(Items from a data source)
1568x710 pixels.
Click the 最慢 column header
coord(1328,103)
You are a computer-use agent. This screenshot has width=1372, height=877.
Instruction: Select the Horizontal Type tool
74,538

- [Required action] All records should be written out again exactly as given.

- [Answer to this task]
1568x710 pixels.
Click the 最慢 column header
coord(1328,103)
You are a computer-use agent. This screenshot has width=1372, height=877.
Instruction: Select the Horizontal Type tool
74,538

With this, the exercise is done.